February 18, 2015 by cdavis132
I found this week’s reading quite interesting. Not having much experience with transcribing, I found, Chapter four of “A Guide to Documentary Editing” very useful. Though at times, it was hard to understand given my lack of knowledge, I thought that the reading provide a useful overview of the ins and outs of the editing process.
However this is not the text I want to focus on for the purpose of this particular post. “Creating Meaning in a Sea of Information,” I thought presented a very interesting concept. The discussion early on in the text about how primary documents and interpretation support one another, seemed odd at first, because it seems like this would be a given. However, as the authors point out, many times the primary sources are inaccessible to the general public. It seems to be the trend that the historian writing on the web will pull from primary sources for their interpretation, and while they may cite the source, there is still no way for the reader to obtain a copy of it. With this being the case, as historians, it is easy for us to forget that the reader is not interacting with the primary sources, just our interpretation.
What limitations does this put on the reader and the knowledge he or she can gain? First and foremost it means that they are unable to come to their own conclusion and interpretation of the sources.
The authors are writing about two different projects, each using the “document archive” format. This format is design so that the reader can engage with both the primary sources as well as a historical interpretation of those sources. The key point here, though, is that they are engaging with the primary source. Giving the reader access to the primary source they are then able to generate new knowledge for themselves. Further more this format is constructed with a question at the forefront. The authors will pose a question, gather sources addressing that question and then provide an interpretative essay as an additional source, rather than making it topical, they are able to use more resources. They are also working toward a goal of answering the question setting it up this way, rather than simply dictating a history. This format got me to thinking about my own work as a blog writer, I have, like the majority of us writing on the web, are not publishing the primary sources along side our interpretation. As the authors point out for this format to be successful, you have to have both the time and the funding available, and unfortunately for myself as many other it simply isn’t possible.
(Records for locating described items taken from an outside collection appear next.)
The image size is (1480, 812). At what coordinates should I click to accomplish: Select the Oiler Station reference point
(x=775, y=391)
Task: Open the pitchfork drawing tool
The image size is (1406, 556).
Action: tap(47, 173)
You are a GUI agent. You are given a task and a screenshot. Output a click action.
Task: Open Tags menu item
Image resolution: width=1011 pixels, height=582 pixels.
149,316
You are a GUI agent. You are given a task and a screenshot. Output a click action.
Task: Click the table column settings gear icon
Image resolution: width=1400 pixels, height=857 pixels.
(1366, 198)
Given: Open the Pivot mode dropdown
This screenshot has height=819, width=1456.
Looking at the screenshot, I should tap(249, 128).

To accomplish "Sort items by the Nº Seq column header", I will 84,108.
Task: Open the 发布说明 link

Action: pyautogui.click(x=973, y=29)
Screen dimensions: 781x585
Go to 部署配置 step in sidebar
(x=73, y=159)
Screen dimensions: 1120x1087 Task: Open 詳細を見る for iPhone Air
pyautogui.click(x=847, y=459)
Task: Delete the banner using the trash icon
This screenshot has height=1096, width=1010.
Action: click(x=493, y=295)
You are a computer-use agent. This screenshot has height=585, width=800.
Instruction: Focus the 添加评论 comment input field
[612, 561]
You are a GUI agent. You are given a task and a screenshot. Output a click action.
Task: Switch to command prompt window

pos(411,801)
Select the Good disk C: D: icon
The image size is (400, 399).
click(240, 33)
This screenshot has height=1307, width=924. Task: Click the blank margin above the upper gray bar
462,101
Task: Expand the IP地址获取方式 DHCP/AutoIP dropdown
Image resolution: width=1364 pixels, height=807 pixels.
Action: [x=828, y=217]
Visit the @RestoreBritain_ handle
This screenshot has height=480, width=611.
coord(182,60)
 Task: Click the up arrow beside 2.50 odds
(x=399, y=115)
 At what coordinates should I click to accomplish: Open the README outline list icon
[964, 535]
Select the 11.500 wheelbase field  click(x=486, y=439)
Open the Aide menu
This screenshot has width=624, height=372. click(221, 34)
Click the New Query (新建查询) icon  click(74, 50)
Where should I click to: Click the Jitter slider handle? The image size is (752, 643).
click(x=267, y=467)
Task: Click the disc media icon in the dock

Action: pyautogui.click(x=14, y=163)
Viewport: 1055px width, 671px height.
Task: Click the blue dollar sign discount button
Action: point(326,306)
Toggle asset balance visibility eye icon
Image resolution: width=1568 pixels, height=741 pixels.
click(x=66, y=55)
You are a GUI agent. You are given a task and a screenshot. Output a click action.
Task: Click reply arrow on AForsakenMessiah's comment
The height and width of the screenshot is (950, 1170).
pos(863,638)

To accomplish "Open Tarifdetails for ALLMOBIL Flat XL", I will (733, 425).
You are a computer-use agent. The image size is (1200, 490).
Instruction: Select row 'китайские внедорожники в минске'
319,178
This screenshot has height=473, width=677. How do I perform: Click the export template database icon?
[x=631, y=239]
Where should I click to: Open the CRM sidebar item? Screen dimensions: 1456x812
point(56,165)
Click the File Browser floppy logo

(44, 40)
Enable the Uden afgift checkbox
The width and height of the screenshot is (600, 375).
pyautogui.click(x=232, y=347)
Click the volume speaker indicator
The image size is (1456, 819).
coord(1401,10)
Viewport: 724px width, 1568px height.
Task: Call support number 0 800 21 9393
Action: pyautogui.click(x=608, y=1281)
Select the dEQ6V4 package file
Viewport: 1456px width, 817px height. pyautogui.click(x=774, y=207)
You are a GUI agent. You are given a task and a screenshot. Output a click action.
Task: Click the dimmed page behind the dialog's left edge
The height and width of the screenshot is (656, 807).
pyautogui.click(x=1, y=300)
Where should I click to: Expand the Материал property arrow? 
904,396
The authors conclude that by setting up their projects in this particular manner they are able to construct a more meaningful understanding “in a sea of information.” This relates to previous discussions on authority and how to use a digital medium for interpretation. As we have noted before the internet can be a great resource, but many times there are too many voices or too much information, making the research process confusing and overwhelming. Using this format however, not only are the authors generating new knowledge, they are also providing an authoritative voice on the web while allowing for the reader to conclude their own interpretation by giving the access to the primary sources.